Cabe, sin embargo, preguntarse cuál es el sentido de ahorrar 7 mil pesos para distintos grupos de chilenos. Por una parte, varios han intentado abogar por la renuncia a este dinero, su donación a distintas causas o la cesión al Instituto de Previsión Social. Pero lo que nos convoca a escribir es un asunto diferente: en las condiciones sociales del Chile actual ¿Cuáles serían las condiciones de cada uno para tomar la salida racional y ahorrar este dinero?  
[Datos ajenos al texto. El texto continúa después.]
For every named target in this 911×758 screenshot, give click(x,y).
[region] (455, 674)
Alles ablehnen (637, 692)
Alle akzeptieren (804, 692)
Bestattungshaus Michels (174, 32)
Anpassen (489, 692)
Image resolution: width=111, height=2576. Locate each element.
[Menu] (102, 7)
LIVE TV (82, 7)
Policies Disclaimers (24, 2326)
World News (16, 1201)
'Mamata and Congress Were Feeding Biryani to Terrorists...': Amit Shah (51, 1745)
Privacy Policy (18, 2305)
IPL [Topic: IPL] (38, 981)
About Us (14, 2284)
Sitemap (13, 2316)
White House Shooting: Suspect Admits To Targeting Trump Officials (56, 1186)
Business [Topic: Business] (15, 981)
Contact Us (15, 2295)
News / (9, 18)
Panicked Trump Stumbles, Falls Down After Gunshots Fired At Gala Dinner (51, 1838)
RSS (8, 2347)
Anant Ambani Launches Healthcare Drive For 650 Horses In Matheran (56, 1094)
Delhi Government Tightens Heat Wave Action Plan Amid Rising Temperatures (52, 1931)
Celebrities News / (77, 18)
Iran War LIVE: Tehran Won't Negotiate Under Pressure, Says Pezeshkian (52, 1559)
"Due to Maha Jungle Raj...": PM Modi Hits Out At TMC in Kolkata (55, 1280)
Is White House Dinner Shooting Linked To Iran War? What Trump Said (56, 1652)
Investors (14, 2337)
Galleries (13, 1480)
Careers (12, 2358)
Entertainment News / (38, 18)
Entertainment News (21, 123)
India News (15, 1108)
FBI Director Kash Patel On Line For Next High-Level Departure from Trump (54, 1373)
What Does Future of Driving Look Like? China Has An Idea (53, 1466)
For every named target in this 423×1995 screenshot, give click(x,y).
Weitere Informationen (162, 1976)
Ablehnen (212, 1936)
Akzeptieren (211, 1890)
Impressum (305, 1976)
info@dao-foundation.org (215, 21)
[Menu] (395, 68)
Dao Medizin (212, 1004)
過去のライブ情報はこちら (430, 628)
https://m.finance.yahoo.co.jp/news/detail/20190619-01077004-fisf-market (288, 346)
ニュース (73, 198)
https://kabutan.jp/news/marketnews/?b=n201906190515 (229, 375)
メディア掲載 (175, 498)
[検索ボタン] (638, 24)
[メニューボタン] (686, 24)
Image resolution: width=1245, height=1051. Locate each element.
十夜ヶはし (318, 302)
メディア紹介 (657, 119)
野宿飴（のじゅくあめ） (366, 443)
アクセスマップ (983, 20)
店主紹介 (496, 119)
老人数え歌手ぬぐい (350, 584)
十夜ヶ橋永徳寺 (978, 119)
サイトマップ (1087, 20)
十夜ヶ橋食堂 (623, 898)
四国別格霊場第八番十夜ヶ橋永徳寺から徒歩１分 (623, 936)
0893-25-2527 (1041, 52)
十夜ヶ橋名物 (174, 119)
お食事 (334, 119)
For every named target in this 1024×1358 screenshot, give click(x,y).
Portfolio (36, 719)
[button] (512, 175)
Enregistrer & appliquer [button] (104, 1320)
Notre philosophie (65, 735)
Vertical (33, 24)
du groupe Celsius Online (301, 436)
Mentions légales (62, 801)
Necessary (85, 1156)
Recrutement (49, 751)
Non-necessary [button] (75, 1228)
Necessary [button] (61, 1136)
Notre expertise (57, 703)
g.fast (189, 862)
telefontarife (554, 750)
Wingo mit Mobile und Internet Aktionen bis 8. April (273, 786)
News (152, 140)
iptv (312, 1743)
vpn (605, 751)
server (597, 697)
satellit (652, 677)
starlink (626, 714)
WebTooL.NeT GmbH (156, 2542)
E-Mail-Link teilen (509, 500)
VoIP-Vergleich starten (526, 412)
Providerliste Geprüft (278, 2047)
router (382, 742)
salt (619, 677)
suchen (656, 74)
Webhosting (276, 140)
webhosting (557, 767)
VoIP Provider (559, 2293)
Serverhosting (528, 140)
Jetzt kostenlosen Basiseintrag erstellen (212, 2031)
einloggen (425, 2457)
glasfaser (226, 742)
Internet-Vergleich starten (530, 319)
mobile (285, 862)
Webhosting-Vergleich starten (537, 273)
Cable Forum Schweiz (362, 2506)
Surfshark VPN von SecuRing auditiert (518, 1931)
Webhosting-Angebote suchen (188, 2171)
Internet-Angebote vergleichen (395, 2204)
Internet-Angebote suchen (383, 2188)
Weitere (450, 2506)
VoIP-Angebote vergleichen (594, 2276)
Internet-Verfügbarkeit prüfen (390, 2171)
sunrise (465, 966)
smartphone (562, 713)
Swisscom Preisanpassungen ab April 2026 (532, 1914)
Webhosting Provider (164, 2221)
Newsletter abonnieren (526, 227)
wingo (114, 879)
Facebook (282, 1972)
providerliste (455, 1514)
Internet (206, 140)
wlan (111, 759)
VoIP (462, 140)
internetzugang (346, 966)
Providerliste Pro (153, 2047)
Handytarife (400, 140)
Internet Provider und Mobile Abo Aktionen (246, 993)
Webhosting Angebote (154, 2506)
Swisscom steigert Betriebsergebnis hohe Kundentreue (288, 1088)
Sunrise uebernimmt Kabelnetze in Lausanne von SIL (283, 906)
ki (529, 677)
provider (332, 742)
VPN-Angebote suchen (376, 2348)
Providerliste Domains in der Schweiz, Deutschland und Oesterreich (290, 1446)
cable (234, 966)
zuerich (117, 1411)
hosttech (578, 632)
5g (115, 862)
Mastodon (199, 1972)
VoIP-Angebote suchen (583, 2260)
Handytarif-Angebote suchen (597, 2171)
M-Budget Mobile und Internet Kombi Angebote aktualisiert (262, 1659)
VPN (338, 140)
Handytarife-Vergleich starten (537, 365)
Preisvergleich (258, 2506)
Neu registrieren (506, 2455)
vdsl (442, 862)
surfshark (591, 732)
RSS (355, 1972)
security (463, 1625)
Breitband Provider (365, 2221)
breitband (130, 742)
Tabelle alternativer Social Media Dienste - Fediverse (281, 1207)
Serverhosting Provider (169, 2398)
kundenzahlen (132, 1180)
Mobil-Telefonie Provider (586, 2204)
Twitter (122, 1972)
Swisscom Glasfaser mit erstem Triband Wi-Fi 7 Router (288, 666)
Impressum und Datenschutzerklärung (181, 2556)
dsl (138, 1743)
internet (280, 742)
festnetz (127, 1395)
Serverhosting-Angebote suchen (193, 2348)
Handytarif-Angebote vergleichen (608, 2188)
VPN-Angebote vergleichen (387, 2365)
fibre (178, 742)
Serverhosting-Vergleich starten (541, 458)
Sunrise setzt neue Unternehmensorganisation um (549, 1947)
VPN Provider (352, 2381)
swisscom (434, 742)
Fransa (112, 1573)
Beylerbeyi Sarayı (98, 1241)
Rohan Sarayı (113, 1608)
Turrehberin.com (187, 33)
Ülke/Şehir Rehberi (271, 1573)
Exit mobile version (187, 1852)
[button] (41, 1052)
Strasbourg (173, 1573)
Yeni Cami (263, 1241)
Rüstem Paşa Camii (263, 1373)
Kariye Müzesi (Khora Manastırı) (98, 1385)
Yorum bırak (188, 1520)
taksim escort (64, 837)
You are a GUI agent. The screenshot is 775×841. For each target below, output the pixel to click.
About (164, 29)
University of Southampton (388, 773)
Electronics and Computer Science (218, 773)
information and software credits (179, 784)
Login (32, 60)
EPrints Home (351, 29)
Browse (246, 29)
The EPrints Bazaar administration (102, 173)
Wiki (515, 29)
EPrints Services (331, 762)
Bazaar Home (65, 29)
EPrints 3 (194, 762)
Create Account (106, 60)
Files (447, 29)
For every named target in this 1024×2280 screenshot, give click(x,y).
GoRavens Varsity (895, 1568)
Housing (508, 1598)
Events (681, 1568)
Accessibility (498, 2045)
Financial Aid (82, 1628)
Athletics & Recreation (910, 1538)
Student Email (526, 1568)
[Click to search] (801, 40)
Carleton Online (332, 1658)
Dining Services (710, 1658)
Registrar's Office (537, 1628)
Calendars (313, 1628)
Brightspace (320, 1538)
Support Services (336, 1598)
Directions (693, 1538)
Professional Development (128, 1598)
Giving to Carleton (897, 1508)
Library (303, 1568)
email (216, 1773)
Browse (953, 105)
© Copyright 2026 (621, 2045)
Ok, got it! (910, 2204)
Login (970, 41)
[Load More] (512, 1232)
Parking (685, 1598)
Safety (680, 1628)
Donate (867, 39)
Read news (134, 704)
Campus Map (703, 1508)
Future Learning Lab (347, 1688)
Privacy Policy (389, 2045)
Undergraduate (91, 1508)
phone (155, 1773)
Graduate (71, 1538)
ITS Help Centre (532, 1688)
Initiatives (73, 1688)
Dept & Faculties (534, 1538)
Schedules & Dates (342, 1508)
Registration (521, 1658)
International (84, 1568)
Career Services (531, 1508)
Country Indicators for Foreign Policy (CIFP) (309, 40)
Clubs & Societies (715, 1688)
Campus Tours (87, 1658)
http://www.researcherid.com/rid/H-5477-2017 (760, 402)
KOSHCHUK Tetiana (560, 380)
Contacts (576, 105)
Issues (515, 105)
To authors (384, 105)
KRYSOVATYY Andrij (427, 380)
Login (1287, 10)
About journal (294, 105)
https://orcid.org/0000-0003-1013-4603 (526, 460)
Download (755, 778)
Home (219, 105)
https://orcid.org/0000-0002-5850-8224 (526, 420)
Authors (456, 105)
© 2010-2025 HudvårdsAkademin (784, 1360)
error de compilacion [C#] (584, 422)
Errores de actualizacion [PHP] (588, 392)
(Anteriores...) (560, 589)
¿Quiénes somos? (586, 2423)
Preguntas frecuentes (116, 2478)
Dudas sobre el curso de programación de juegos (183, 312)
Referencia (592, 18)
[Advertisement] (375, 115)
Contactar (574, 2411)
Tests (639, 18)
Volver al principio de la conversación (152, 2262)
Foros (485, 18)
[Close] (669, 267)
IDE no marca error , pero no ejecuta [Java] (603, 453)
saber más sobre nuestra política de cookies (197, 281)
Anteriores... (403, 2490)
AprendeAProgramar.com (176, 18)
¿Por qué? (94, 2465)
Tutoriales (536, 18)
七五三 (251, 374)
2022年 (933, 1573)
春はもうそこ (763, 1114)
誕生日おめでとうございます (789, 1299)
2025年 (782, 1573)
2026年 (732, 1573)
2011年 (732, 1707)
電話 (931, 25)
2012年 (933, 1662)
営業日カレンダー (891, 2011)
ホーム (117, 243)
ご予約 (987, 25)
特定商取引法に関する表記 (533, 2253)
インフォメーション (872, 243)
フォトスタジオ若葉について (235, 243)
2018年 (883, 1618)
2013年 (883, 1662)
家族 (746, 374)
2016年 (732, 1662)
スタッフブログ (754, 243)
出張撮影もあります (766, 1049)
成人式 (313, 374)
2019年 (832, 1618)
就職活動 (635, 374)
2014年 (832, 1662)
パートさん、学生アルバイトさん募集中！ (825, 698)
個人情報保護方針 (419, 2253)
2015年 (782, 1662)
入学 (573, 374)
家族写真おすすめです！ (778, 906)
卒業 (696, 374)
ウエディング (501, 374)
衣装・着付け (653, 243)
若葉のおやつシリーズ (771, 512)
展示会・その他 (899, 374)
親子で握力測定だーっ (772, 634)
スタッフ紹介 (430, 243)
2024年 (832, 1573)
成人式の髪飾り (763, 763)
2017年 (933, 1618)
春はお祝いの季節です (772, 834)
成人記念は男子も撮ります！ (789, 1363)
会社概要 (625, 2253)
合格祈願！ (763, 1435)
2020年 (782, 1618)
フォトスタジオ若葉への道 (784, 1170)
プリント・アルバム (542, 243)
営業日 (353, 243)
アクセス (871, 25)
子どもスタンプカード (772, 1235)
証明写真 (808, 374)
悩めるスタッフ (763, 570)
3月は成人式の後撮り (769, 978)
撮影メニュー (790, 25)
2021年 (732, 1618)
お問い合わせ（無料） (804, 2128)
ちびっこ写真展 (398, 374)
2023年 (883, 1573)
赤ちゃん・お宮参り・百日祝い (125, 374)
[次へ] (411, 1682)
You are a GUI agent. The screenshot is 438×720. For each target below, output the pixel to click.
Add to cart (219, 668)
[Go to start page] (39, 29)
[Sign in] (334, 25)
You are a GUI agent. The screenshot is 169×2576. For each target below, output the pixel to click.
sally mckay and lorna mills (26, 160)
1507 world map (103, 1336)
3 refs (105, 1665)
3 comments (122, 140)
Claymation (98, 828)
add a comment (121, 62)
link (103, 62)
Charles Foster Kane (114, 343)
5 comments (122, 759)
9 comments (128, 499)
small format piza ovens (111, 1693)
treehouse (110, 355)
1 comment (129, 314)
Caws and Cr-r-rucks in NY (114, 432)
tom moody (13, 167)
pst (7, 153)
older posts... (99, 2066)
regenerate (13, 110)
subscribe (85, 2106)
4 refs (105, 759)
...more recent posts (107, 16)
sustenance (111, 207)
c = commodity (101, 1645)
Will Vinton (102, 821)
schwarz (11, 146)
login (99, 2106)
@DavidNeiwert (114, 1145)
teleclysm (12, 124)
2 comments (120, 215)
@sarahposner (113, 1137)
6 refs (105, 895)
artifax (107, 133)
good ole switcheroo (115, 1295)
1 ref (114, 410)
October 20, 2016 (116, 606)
En Chile, cerca de 1 millón 100 mil personas ganan el salario mínimo de 276.000 pesos (alrededor de 410 dólares). Los jóvenes trabajadores son más propensos a recibir ingresos iguales o inferiores al mínimo legal. Para estas personas, los 7 mil pesos representan al menos el 2,7% de su salario bruto. El monto, además, es casi el mismo que se considera como asignación familiar por hijo para quienes se ubican en este tramo de ingreso, y es $1000 superior al alza del salario mínimo entre 2017 y 2018. En una familia de tres o más personas, el salario mínimo es inferior a la línea de la pobreza y es a penas suficiente en familias de 2 personas. Se puede inferir, por tanto, que las personas cuyo ingreso bordea el salario mínimo tienen aún gastos pendientes en su presente. Todavía más, en un país donde existen más deudas que trabajadores, muchos tendrán la necesidad de cubrir deudas antes de guardar el dinero para el futuro.  

Algunos dicen que lo importante es, en lugar del salario mínimo, considerar el ingreso mediano, que según datos del INE es de 379.000 pesos (571 USD). La mitad de los chilenos y chilenas gana menos que esa cifra, la otra mitad gana más. Para la mitad de los chilenos, entonces, sus ingresos se verán aumentados en el mes de agosto en 1,8% o más, en circunstancias en las que el costo de la vida en una ciudad como Santiago, es de $685.3681 según la misma institución.  

La “decisión racional», entonces, de ahorrar voluntariamente esos 7 mil pesos, no es realmente una opción para personas que aún deben conseguir ingresos extra para cubrir necesidades básicas, que les permitan una calidad de vida adecuada por sobre la alimentación y el techo.  

Una mayoría de chilenos y chilenas no puede “actuar racionalmente” o, mejor dicho, tiene una racionalidad distinta, centrada en lo inmediato. Usualmente la inmediatez se considera como un “sesgo hacia el presente” o así se ha tratado, por ejemplo, en el Laboratorio de Ahorro para la Vejez del Banco Interamericano de Desarrollo. Cabe preguntarse si efectivamente puede pensarse como sesgo, como falta de racionalidad, la incapacidad material de las personas de guardar dinero que no tienen frente a las necesidades de consumo que ya existen a su alrededor. La discusión sobre los 7 mil pesos debe dar paso a una discusión seria sobre las expectativas que los expertos tienen sobre las personas, sobre la verdadera condición de una mayoría de personas en el país que perciben ingresos insuficientes, y los efectos de esta condición, no sólo para la capacidad de ahorro y gasto, sino para la economía y la sociedad en su conjunto.